■ Task inputs
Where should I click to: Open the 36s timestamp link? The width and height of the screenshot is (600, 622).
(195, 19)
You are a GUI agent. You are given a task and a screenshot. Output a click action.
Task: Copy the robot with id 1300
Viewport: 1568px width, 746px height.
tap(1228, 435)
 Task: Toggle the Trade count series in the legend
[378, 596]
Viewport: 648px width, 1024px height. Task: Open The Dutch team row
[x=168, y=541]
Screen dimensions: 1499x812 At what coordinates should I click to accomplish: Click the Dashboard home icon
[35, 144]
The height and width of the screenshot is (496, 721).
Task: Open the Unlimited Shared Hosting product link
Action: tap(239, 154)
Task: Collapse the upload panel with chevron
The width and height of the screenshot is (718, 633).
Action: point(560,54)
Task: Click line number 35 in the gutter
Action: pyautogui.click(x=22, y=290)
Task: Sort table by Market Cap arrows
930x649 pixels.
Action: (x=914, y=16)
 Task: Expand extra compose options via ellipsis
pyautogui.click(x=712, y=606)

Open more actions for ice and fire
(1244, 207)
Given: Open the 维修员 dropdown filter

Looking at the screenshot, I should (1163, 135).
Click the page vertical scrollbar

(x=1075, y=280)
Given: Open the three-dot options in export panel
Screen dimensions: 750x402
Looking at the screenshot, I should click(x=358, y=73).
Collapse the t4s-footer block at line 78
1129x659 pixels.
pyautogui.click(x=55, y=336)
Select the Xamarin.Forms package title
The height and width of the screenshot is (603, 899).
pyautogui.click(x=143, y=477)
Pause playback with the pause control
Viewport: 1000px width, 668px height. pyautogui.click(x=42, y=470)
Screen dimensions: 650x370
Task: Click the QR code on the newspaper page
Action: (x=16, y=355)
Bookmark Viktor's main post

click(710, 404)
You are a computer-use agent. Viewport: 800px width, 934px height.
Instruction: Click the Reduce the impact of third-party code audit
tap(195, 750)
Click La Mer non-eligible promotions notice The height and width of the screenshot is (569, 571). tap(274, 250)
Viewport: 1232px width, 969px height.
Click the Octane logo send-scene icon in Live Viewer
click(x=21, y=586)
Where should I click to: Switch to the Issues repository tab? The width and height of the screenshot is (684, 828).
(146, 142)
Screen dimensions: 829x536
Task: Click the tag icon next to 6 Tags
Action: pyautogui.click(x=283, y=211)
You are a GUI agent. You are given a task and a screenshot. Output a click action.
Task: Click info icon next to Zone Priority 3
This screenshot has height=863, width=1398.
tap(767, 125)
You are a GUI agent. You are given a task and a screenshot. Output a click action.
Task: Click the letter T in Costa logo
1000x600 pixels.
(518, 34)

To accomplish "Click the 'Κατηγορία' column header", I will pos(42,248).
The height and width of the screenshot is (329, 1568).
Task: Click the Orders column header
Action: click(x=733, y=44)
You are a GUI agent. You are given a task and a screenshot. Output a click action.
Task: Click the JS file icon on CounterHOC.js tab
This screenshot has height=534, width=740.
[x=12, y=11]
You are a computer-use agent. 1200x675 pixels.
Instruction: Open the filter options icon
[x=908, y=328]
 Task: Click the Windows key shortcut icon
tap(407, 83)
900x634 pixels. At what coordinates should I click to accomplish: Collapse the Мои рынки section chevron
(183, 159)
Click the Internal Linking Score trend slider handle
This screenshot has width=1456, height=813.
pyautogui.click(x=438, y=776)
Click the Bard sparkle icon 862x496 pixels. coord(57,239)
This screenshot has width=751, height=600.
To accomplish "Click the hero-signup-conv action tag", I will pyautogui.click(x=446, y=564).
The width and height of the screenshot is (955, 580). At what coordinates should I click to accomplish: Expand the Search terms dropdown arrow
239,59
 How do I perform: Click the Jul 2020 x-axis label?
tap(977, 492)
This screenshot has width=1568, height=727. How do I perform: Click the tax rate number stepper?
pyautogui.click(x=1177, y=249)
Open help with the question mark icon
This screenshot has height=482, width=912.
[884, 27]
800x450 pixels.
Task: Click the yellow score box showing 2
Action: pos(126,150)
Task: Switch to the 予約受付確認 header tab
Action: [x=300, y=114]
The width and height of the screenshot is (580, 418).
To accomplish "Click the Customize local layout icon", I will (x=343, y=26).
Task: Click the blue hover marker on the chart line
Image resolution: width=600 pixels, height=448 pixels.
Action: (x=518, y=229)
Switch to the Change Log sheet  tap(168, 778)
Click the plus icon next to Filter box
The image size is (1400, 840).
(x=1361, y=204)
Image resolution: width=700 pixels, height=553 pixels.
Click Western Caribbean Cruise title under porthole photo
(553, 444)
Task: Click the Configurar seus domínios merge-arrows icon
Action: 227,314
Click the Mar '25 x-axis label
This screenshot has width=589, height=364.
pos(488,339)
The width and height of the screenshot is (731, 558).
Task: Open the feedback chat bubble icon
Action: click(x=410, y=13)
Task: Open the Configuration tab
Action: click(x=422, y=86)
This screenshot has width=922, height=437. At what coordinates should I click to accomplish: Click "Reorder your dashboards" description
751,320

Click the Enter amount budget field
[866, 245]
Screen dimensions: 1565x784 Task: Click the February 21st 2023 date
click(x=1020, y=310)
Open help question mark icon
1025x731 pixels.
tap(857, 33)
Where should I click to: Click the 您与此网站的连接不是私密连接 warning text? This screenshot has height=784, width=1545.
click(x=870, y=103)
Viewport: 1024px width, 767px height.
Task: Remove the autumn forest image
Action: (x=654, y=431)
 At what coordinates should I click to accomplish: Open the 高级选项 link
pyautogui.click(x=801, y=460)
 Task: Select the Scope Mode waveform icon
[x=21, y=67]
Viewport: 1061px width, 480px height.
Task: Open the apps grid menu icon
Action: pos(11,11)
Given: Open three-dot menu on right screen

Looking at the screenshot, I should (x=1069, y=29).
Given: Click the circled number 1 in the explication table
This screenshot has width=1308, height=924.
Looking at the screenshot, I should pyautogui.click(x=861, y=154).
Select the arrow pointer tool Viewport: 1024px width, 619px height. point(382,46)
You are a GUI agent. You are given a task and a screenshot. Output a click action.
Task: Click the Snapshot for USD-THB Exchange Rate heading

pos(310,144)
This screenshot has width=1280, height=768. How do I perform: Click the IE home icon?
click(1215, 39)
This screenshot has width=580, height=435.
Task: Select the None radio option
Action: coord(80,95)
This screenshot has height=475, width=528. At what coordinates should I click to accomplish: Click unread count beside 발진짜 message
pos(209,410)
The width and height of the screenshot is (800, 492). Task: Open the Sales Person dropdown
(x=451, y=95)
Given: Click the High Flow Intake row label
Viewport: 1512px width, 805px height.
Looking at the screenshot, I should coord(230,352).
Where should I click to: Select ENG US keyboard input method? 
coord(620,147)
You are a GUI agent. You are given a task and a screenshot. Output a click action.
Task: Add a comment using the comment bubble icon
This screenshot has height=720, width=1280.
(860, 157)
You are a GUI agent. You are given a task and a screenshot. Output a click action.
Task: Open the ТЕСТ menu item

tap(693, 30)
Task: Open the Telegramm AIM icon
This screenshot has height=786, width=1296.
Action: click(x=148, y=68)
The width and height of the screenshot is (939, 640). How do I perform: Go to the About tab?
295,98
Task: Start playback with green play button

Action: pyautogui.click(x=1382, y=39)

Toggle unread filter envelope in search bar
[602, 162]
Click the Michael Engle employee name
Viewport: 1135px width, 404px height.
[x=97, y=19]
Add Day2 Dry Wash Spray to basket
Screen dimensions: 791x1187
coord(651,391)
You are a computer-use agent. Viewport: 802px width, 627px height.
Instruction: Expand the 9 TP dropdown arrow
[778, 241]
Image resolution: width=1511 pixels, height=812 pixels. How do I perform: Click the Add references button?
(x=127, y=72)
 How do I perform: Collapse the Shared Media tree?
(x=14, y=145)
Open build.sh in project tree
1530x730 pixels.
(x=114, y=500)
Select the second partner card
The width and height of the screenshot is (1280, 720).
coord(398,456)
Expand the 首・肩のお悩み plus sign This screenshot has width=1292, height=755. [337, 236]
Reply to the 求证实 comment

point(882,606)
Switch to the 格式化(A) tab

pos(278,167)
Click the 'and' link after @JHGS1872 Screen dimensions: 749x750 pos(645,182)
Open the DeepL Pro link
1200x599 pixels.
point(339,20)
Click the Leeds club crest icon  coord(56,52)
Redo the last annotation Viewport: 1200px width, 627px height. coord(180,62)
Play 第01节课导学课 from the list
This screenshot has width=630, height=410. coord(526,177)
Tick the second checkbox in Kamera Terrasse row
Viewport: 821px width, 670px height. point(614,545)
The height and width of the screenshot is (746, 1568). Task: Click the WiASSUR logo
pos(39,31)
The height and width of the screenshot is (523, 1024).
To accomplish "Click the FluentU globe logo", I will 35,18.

■ Work required
Every line holding the string "panel" should be copied here, so please find those lines in the data.

■ Final answer
Task: Collapse the upload panel with chevron
Given: Open the three-dot options in export panel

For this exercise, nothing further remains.